3. Na resposta à reclamação deduzida (fls. 326 e seguinte), os recorridos B e mulher sustentaram, entre o mais, que os recorrentes não haviam suscitado, nas alegações de revista, qualquer questão de inconstitucionalidade normativa, bem como que, por esse motivo, o Supremo Tribunal de Justiça não se pronunciou sobre qualquer inconstitucionalidade normativa. Terminaram, pedindo que a reclamação deduzida fosse julgada improcedente.
Cumpre apreciar.
II
4. A decisão de não conhecimento do objecto do recurso, agora reclamada, fundamentou-se na circunstância de os então recorrentes não terem suscitado, durante o processo, a questão de inconstitucionalidade que pretendem ver apreciada, uma vez que nas suas alegações de revista, maxime nas conclusões 4ª,
5ª e 19ª, se limitaram a imputar a inconstitucionalidade à própria decisão então recorrida, não questionando a inconstitucionalidade de qualquer norma nela aplicada (cfr. n.º 8 da decisão sumária reclamada, transcrito supra, 1.).

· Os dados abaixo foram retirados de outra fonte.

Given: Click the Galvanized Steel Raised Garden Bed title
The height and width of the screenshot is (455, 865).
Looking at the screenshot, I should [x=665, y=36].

Pode ler-se nas alegações apresentadas pelos então recorrentes perante o Supremo Tribunal de Justiça:
'[...]
4ª- A decisão recorrida, assim com[o] a da primeira instância, traduz-se na prática em liberar a mãe do menor do dever de educação e manutenção dos filhos consagrado no art. 36° da Constituição da República e contraria ainda o disposto no art. 68° da mesma Lei Fundamental, onde se consigna que é «insubstituível» a acção dos pais e das mães «em relação aos filhos, nomeadamente quanto à sua educação (...)».

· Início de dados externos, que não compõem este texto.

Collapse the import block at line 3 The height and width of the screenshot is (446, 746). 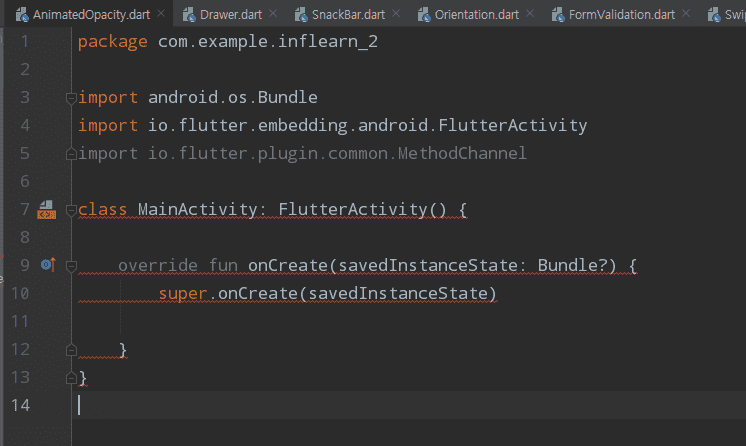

5ª- Acresce que o exercício do poder paternal e o respectivo conteúdo fixado no art. 1878° do Código Civil não pode ser objecto de negócio jurídico, visto que se trata de direitos irrenunciáveis (art. 1882° do citado diploma legal), característica esta que também resulta dos n.ºs 5 e 6 do citado art. 36° da Constituição da República, na medida em que consagra a regra de que os pais têm o direito e o dever de educação e manutenção dos filhos e que, só mediante decisão judicial, poderão estes ser separados daqueles.
[...]
19ª- Em suma, quer a sentença da primeira instância, quer o douto Acórdão recorrido decidiram contra o direito aplicável, tendo violado, nomeadamente, os arts. 334°, 483°, 487°, n° 2, 491º, 1878°, 1882° e 1904° do Código Civil, os arts. 494°, alínea e), 495° e 668°, n° 1, alínea c), do C.P.C. e bem assim os arts. 36°, n.ºs 5 e 6, e 68°, n° 1, da Constituição da República.'
Reafirma-se que nas expressões utilizadas não pode ver-se a invocação de qualquer questão de inconstitucionalidade normativa: a censura de desconformidade em relação à Constituição é directamente dirigida às decisões proferidas no processo e não às normas em que tais decisões se fundamentam.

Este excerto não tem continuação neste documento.